SELECTED TEXT:
· · · · · · ·

When my mother turned 26, she'd been married for nearly seven years and was expecting her sixth child. While she was busy changing and washing countless cloth diapers, the Vietnam War was being fought by soldiers whose average age was 22. The average age of a World War II soldier was a slightly higher at 23 years young. High-school kids still have to register for the Selective Service within 30 days of their 18th birthday.
Shakespeare was 18 when he married Anne Hathaway who was (gasp!) 26 years old. Mozart wrote his first symphony at age 8 (he penned the melody to "Twinkle, Twinkle" at age four), Jesus Christ was 33 when he died. But this is the 21st century and times are different. Wait — Mark Zuckerberg, creator of Facebook and worth an estimated $1.5 billion, just turned 27 this May.
Because young adults are disproportionately uninsured, Congress included provisions for extended adult child coverage in the health care reform law, the Patient Protection and Affordable Care Act, as amended by the Health Care and Education Reconciliation Act. Essentially, these laws require that plans offering dependent child coverage must make the coverage available for children (biological, step, adopted and foster — without regard to student status, marital status or financial dependence) until age 26. Thankfully, the value of this extended employer-provided coverage is not taxable to the employee through the end of the year in which the "child" turns 26.
If only the states' tax treatment of this coverage were so automatic and straightforward.
At about this time last year, we were coming to grips with the fact that PPACA required us to amend our self-insured and self-administered health plan, effective Jan. 1. We were doing queries to assess how many adult children might be impacted and were drafting targeted communication to their parents. We had, of course, been fielding questions from some of these parents since the days immediately after the law's passage. PPACA's authors would be quick to point out that our plan is not required to cover dependent children — but we do have to cover the 26-year-olds if we want to cover the newborns and preschoolers. Some choice.

· · · · · · ·

WORK REQUEST A: Copy the passage from the essay on adult-child health coverage, beginning at the words "If only the" and stopping after "preschoolers. Some choice.".
WORK REQUEST B: Carry on the essay about extending health plan coverage to adult children until age 26 from the point where it stops.
The entries after this essay on health coverage for adult children up to age 26 are separate material.

· · · · · · ·

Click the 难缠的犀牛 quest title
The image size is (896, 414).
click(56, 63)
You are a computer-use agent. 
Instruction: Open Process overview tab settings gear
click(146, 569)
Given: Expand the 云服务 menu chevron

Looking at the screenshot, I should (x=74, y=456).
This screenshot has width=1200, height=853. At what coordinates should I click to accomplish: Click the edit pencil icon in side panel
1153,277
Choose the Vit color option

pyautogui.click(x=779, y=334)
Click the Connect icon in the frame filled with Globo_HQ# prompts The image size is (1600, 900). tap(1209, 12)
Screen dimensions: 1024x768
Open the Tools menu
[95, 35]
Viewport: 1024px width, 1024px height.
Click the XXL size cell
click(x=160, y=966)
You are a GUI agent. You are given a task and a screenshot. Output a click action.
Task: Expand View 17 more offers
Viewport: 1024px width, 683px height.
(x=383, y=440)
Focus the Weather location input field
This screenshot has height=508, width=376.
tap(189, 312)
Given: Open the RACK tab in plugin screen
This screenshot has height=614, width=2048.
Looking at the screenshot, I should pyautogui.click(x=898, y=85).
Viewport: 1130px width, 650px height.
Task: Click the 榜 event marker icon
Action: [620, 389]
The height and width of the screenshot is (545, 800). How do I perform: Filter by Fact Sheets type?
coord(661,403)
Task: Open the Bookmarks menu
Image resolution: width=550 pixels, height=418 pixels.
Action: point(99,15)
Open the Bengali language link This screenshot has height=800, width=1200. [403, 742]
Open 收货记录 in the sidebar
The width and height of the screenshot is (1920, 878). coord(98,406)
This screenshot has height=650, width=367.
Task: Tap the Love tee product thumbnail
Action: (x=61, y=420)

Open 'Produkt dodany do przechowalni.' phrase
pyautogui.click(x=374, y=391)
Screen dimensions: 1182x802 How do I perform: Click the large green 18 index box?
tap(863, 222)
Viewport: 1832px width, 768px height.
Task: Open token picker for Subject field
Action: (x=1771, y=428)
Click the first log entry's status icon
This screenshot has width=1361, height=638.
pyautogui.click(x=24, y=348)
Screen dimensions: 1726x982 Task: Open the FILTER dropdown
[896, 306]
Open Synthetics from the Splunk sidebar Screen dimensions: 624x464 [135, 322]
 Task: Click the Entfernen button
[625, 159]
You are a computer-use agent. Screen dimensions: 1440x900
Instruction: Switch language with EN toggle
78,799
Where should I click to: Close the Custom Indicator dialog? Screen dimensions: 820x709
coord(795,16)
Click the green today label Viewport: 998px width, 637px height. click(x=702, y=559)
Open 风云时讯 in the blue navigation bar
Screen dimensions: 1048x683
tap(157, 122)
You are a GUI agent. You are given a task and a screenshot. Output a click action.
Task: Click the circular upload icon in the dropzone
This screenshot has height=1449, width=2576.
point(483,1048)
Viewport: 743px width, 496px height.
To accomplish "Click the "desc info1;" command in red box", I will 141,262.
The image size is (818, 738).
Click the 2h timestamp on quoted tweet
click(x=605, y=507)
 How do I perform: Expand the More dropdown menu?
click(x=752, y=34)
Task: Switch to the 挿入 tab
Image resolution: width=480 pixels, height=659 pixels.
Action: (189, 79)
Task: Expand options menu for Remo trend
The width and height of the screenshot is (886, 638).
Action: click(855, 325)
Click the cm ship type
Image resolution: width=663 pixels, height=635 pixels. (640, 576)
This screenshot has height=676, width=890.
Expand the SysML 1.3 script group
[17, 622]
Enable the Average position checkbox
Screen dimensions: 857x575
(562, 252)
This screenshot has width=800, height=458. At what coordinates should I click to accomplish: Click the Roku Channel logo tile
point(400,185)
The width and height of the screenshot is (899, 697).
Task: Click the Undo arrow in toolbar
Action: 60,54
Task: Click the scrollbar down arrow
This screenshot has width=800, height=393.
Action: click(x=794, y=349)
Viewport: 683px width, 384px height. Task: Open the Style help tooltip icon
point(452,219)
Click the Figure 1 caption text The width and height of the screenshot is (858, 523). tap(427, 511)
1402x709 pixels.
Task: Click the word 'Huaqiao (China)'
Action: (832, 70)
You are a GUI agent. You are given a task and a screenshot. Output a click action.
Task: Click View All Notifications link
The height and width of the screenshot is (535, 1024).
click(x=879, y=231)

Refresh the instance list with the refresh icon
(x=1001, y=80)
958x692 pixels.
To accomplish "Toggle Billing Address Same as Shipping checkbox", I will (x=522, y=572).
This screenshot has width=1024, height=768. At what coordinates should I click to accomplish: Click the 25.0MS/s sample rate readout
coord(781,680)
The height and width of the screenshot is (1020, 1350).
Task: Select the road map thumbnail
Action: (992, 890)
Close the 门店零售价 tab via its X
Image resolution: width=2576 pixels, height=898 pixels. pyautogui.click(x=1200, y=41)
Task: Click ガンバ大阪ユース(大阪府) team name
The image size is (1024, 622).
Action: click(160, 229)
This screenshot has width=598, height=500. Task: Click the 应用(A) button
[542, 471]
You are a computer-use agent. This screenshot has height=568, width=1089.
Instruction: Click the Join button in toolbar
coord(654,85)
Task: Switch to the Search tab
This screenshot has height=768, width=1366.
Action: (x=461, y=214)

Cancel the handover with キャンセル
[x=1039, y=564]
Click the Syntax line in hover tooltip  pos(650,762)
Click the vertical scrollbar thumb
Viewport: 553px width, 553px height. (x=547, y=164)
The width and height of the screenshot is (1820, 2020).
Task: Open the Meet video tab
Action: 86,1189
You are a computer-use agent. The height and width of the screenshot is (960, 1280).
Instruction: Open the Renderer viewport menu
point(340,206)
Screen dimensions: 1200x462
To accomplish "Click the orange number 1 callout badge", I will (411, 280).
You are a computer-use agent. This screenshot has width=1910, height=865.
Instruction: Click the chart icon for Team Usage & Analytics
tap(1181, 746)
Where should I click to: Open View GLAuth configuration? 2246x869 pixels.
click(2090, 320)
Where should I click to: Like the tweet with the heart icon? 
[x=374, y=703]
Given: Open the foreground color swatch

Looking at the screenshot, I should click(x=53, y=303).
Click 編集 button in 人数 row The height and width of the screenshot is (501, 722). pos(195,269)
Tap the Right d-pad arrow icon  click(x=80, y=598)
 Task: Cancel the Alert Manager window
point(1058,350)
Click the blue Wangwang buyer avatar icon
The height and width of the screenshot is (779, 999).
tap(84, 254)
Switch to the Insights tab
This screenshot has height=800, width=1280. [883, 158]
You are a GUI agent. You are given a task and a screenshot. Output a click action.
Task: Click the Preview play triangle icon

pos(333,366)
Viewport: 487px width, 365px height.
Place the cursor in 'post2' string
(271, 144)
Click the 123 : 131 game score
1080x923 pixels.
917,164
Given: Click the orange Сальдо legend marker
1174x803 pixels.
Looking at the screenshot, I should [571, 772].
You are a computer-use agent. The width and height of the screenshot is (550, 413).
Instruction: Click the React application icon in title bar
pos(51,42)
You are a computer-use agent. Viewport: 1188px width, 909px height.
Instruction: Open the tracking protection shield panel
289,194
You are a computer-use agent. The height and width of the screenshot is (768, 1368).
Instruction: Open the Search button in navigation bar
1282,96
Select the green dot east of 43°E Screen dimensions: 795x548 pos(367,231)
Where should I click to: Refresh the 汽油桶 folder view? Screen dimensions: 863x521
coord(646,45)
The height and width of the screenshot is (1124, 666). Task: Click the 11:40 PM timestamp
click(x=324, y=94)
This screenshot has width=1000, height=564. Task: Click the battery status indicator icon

· · · · · · ·

RESPONSE BOX A:
If only the states' tax treatment of this coverage were so automatic and straightforward.
At about this time last year, we were coming to grips with the fact that PPACA required us to amend our self-insured and self-administered health plan, effective Jan. 1. We were doing queries to assess how many adult children might be impacted and were drafting targeted communication to their parents. We had, of course, been fielding questions from some of these parents since the days immediately after the law's passage. PPACA's authors would be quick to point out that our plan is not required to cover dependent children — but we do have to cover the 26-year-olds if we want to cover the newborns and preschoolers. Some choice.

RESPONSE BOX B:
Prior to Jan. 1, our plan covered children (step, biological and adopted) until age 24 without regard to student status. We were actually taking steps to increase the age to 25 in 2011 - mostly because we're an insurance carrier as well as an employer and the standard version of our fully insured client product had moved to age 25 in recent years. We had, however, planned to retain our stance on requiring financial dependence and excluding coverage for married children.
Even though we didn't have to, for administrative simplification and clarity of message, we have applied the PPACA-mandated definition of child to our self-insured dental and fully insured dependent life policy. We also extended it to our self-insured retiree dental and medical plans. There aren't a lot of adult children on the retiree plans, but we have a fair number of pre-65 retirees on those plans and some of them had children later in life.
We delivered targeted communication to all participants with children in their 20s and offered the mandated special enrollment opportunity, extending our 2011 annual enrollment window to accommodate the 30-day special enrollment period. Of course, we added a number of formerly uncovered adult children to our plans. The cost of doing so remains to be seen. We don't expect it to be material; this demographic is not historically our biggest health care cost drivers.
For now, we've left our coverage tiers unchanged. Employees can elect to cover just themselves, themselves and one other person or they can choose family coverage in order to cover two or more people in addition to themselves. Many of our employees already had family coverage so this PPACA provision gave them an opportunity to help their adult children for "free." (The company subsidizes 75-80% of the cost of family coverage.)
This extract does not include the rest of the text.